▸ **AIM OF THE TASK**
Write out the entries below exactly, from the first line to the one with "Click the 'There is No Presale' line", both ends included.

===== MATERIAL SUPPLIED =====

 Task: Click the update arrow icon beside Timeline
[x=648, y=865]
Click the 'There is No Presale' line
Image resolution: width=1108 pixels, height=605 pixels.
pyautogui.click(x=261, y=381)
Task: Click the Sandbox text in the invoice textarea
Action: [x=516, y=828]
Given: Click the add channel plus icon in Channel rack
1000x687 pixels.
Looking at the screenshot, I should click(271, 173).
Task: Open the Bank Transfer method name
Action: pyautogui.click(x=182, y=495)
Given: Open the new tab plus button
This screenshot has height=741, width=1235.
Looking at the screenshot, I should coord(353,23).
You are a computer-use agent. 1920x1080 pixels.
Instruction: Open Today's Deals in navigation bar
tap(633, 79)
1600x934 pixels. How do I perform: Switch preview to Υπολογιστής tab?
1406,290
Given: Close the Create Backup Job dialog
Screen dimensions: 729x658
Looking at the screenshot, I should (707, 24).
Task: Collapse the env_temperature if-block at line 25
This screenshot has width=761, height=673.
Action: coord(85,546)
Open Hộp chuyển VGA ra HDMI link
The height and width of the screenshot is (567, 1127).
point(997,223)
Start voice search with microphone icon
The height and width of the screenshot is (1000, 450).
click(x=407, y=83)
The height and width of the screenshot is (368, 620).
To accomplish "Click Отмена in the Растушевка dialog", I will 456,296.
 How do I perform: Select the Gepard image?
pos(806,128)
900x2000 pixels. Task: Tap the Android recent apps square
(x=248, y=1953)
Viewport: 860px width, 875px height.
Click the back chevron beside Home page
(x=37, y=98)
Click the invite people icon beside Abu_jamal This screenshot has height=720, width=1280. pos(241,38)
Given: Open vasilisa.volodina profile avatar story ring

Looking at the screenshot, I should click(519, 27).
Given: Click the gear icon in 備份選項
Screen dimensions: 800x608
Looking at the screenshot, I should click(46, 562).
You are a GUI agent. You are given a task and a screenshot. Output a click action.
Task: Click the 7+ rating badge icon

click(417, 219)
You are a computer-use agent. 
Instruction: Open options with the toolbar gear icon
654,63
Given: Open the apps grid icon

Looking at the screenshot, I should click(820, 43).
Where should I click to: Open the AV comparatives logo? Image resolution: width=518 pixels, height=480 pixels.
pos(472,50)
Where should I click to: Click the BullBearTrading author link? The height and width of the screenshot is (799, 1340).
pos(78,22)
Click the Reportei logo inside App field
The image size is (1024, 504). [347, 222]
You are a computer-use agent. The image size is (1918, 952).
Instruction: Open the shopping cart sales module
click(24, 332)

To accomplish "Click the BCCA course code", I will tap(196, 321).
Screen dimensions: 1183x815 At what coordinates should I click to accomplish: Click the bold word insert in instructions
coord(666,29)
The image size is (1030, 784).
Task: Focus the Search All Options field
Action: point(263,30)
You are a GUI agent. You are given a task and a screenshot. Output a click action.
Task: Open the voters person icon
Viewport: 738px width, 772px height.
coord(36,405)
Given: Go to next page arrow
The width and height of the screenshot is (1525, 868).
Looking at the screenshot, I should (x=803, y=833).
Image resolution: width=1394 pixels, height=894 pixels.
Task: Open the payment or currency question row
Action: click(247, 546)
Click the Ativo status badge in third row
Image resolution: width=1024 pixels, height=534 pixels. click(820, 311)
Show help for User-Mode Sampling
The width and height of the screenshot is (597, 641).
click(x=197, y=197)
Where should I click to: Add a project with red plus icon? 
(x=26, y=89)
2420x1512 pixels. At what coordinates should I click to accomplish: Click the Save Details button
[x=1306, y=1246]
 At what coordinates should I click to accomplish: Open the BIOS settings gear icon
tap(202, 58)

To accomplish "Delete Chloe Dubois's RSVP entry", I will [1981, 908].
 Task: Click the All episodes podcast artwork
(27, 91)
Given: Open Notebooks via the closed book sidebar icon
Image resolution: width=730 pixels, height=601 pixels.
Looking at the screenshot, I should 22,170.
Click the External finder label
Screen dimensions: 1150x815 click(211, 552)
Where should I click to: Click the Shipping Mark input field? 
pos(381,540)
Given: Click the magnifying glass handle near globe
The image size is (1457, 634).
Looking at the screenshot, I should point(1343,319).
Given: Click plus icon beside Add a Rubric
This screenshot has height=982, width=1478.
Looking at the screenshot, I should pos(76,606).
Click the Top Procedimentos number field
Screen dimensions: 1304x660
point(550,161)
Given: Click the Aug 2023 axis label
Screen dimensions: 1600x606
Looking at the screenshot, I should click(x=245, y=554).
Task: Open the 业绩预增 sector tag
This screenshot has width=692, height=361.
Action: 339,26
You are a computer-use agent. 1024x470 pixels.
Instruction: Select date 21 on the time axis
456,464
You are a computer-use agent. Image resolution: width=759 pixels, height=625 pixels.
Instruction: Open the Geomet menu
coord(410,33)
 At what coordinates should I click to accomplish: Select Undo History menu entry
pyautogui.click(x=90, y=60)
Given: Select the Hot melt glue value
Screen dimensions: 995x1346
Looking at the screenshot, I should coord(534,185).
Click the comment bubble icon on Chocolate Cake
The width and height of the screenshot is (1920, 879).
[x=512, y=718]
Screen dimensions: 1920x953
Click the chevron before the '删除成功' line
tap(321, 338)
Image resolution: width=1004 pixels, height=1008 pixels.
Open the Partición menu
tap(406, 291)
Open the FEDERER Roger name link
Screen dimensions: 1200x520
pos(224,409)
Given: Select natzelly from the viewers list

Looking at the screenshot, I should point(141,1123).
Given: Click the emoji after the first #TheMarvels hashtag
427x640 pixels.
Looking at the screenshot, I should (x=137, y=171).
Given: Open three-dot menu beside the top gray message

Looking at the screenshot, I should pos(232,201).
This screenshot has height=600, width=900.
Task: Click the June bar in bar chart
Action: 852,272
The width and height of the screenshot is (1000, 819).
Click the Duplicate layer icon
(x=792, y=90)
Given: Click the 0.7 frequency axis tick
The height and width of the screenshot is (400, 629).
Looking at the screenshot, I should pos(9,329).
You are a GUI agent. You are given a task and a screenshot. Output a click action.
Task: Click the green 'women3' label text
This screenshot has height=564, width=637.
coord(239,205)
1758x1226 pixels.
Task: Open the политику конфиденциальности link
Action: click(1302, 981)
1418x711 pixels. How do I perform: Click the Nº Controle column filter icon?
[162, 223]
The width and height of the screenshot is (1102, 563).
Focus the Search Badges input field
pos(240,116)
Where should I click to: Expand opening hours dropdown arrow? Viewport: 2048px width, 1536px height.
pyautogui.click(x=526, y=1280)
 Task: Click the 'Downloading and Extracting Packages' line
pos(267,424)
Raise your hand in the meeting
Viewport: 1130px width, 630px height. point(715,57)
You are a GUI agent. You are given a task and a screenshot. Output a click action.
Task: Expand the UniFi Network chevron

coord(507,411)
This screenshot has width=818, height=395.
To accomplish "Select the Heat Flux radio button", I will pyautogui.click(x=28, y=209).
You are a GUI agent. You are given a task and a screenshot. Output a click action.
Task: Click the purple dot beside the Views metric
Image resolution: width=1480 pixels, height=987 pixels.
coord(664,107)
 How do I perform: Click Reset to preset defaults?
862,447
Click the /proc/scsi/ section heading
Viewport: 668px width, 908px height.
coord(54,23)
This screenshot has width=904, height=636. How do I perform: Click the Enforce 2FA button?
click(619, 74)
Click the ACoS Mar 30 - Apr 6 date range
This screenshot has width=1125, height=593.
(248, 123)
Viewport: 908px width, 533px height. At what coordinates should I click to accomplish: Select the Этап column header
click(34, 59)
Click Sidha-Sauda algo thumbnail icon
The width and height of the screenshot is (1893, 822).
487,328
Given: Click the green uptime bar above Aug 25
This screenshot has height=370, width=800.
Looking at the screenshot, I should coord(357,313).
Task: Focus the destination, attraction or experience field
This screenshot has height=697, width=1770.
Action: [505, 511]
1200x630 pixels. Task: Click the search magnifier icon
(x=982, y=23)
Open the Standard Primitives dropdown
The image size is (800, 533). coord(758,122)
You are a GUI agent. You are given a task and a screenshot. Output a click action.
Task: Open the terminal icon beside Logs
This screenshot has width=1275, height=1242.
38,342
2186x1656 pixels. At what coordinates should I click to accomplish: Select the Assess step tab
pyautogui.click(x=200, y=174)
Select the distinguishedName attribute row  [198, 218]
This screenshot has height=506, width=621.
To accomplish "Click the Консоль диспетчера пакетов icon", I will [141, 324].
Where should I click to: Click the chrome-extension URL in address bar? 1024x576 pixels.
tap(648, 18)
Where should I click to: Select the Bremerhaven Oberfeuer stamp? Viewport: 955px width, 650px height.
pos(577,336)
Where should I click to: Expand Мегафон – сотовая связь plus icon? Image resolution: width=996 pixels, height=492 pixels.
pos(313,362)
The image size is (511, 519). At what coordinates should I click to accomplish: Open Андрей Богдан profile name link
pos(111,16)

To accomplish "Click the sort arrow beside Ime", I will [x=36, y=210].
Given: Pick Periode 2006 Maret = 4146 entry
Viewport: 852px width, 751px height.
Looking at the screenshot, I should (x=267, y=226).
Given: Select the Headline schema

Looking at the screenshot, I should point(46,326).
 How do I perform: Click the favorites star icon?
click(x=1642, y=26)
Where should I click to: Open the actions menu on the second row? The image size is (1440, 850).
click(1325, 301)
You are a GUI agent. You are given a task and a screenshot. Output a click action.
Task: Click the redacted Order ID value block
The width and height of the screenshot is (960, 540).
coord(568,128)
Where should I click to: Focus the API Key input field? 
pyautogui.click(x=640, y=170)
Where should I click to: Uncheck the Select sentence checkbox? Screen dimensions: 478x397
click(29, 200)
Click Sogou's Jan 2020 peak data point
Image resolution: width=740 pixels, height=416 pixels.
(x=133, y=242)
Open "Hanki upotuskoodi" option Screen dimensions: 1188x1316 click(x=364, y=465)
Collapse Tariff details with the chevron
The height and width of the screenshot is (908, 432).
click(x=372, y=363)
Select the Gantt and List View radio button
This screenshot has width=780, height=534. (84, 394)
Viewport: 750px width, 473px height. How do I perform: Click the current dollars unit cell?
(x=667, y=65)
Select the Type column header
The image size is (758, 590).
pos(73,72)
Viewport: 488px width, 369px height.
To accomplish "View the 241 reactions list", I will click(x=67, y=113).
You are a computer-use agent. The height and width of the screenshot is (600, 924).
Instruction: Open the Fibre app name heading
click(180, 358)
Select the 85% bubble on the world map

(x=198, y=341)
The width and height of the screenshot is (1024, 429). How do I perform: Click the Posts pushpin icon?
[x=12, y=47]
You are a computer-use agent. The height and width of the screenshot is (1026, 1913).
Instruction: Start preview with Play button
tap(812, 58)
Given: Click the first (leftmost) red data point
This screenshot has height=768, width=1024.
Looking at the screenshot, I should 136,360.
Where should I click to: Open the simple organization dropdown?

=====

▸ **OUTPUT FOR THIS EXERCISE**
 Task: Click the update arrow icon beside Timeline
[x=648, y=865]
Click the 'There is No Presale' line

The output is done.